──────── Dataset records ────────

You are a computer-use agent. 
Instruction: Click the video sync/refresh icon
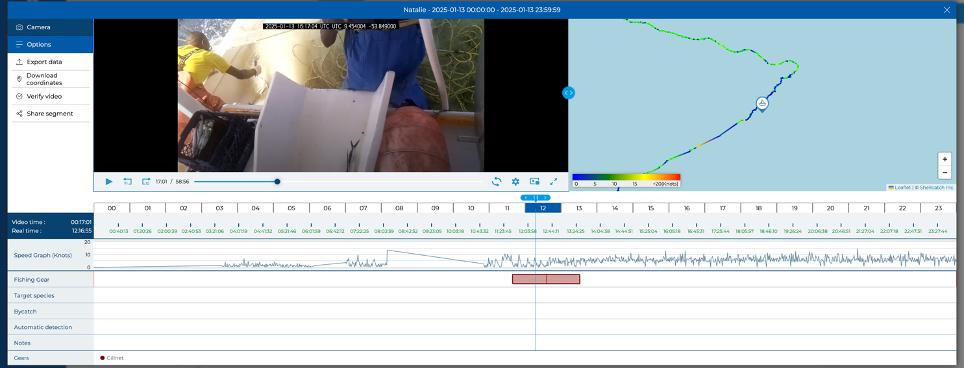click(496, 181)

────────
──────── Dataset records ────────

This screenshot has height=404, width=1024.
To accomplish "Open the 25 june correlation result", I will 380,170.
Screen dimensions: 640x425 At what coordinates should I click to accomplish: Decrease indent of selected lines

────────
──────── Dataset records ────────

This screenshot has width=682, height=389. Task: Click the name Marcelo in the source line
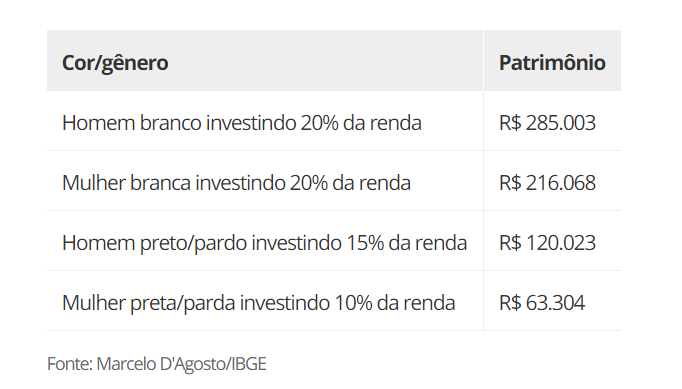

────────

(Problem statement)
Retype exactly the lines of the data above that fall between the line with "This screenshot has height=404, width=1024." and the line with "Screen dimensions: 640x425", inclusive, and add nothing.

(Exercise result)
This screenshot has height=404, width=1024.
To accomplish "Open the 25 june correlation result", I will 380,170.
Screen dimensions: 640x425 At what coordinates should I click to accomplish: Decrease indent of selected lines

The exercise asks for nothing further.